RNA-Seq data suggests a hypothesis for the mechanism of steroid-17,20-desmolase. We detected a cluster of four genes upregulated 1,000-fold by cortisol. This operon contains two genes encoding the N- and C-terminal subunits of a putative transketolase. The C. scindens ATCC 35704 genome contains additional transketolase genes which are not upregulated by cortisol and which display higher sequence identity with other transketolases found in nr BLASTP database (99–91% vs. 45–41% in first five hits; E-values 0.0 vs. 7e⁻⁷¹ to 4e⁻⁶⁰).

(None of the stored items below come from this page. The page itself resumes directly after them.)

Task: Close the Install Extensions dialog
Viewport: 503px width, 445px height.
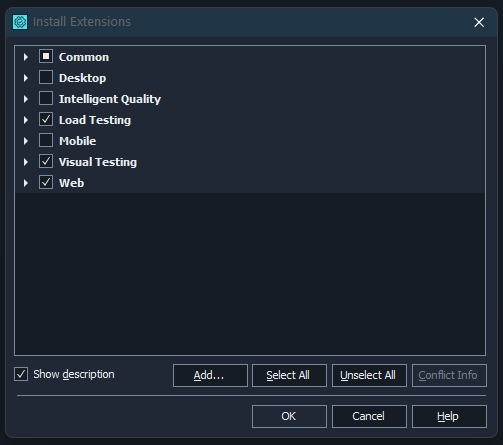Action: pyautogui.click(x=479, y=22)

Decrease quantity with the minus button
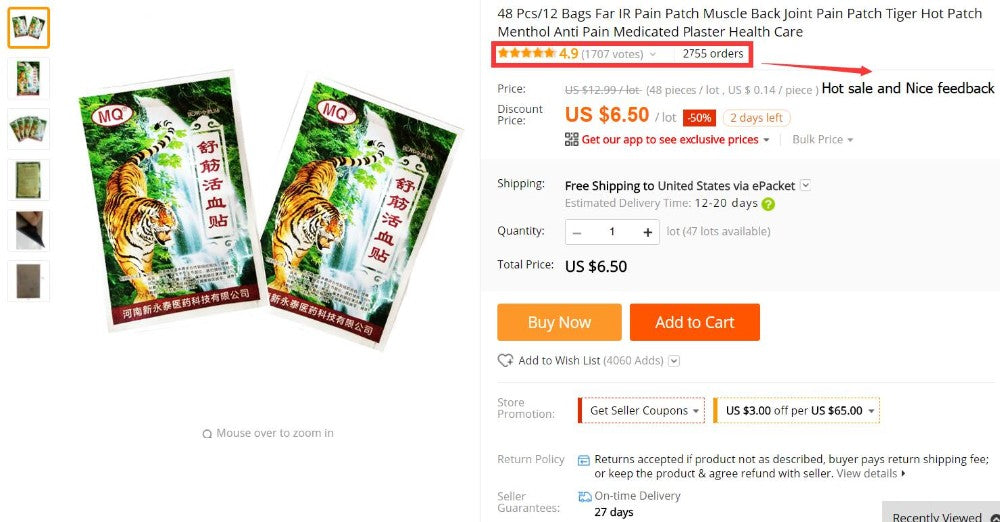tap(577, 233)
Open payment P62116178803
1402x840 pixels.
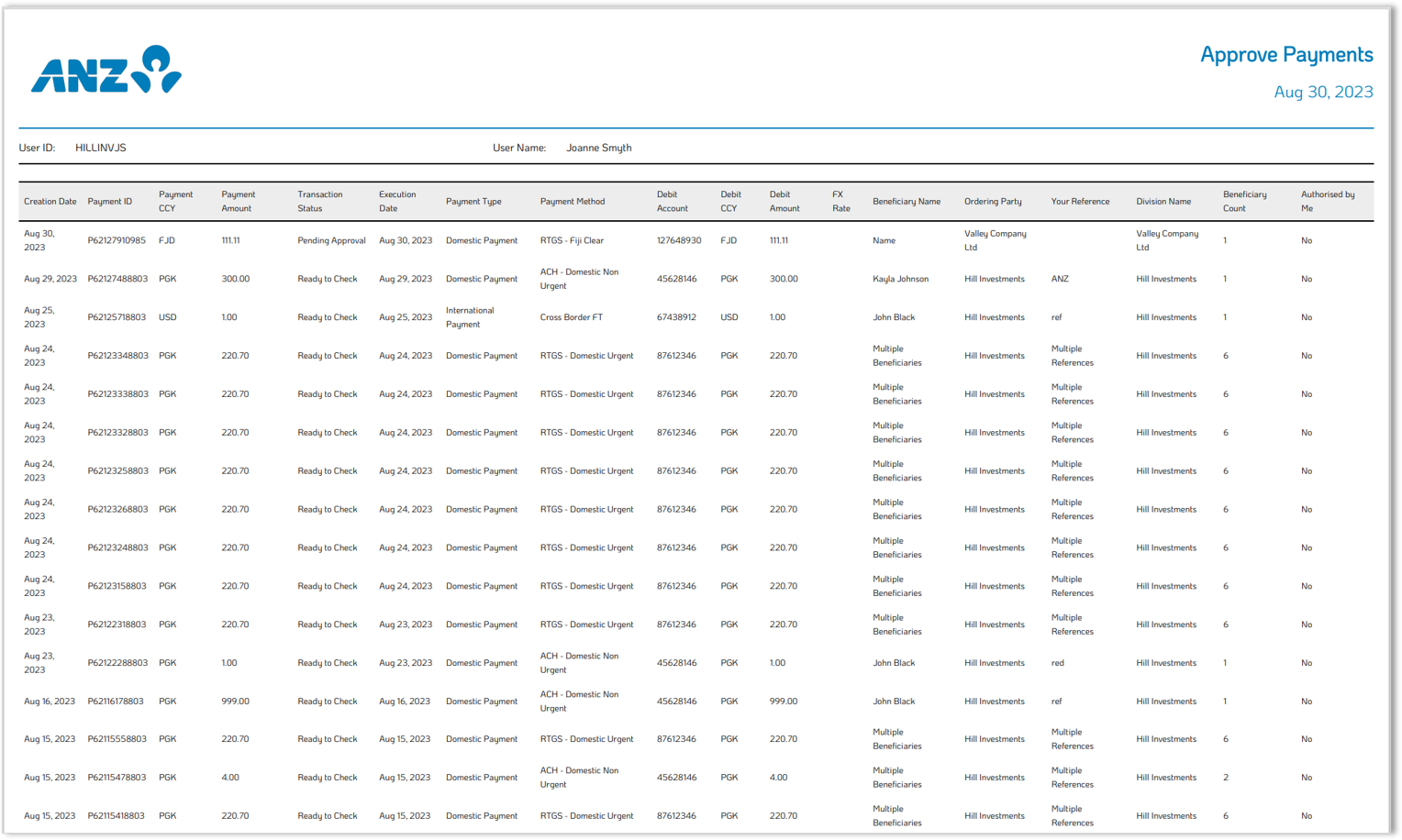[x=116, y=702]
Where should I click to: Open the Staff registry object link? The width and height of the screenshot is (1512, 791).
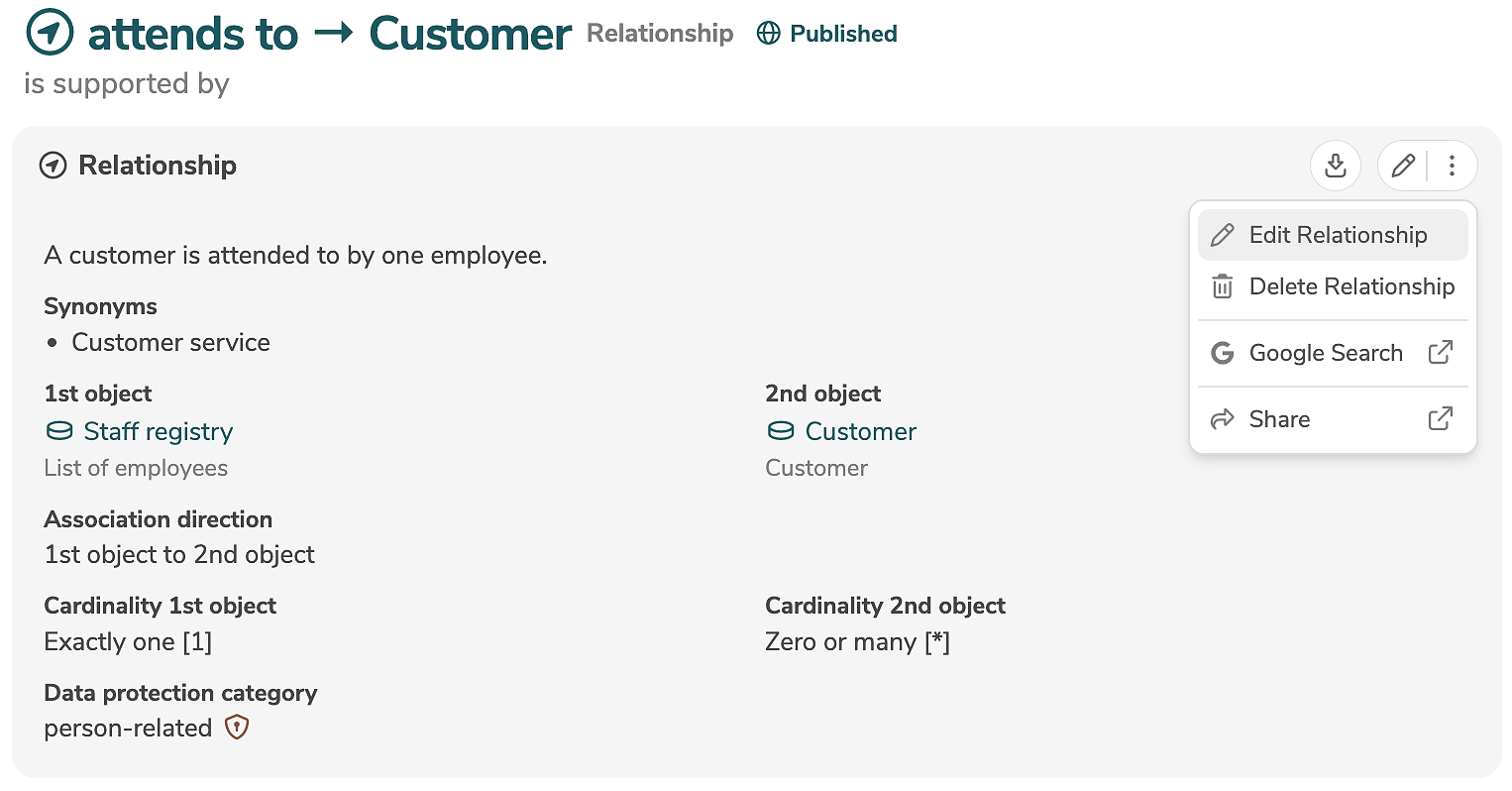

A comparison of the structure of the side chain removed by steroid-17,20-demolase, and transketolation reactions in the pentose-phosphate pathway, suggests that steroid-17,20-desmolase may proceed by TPP-dependent transketolation. HD, haloacid dehalogenase.

Fig. 5.

SDS-PAGE and Western immunoblot of recombinant DesC. A: SDS-PAGE. B: Western blot. M, protein marker; 1, crude extract of E. coli BL21(DE3)RIL after expression of recombinant DesC-ST; 2, purified recombinant DesC-ST after Strep-Tactin affinity chromatography.

Fig. 6.

Maximum likelihood phylogenetic tree of desC. Values on nodes represent bootstrap support (only 50 or higher shown). A: Overall tree of 341 sequences from the second step of the analysis (see main text for details). B: Details of the region of the tree containing C. scindens’ desC [shaded area in panel (A)]. Colors reflect selected taxonomic groups, as depicted in the in-figure key. C: Organization of genes surrounding desC in shaded region of (B). Colors reflect gene function, as described in the in-figure key.

Fig. 7.

Cortisol metabolism by the human gut microbiome. Members of the human gut microbiome are capable of reducing, and epimerizing the 3-oxo group, reducing the Δ⁴-bond, oxidation/reduction of the 20-oxo group, removing the side-chain by steroid-17,20-desmolase, 21α-dehydroxylation, and epimerizing the 17-oxo group of 11β-OHAD.

Fig. 8.

Model for cellular function of steroid-17,20-desmolase. Functional characterization of the desC gene (yellow) product supports our hypothesis that the transketolase encoded by the desAB genes (red, orange) encode steroid-17,20-desmolase, which proceeds by transketolation. Transketolases are TPP-dependent, and we observe an upregulation of genes involved in TPP synthesis. The desD gene (green) is predicted to encode a cortisol transport protein, and an ABC-type transporter was identified (500-fold induction; blue) which could serve to pump 11β-hydroxyandrostenedione out of the cell. We also observed several pentose phosphate pathway genes upregulated, suggesting that the two-carbon side chain might enter the pentose phosphate pathway. We hypothesize that the 20α-HSDH encoded by the desC gene regulates flux of the two-carbon fragment into the pentose phosphate pathway, as 20α-hydroxycortisol is not a substrate for steroid-17,20-desmolase.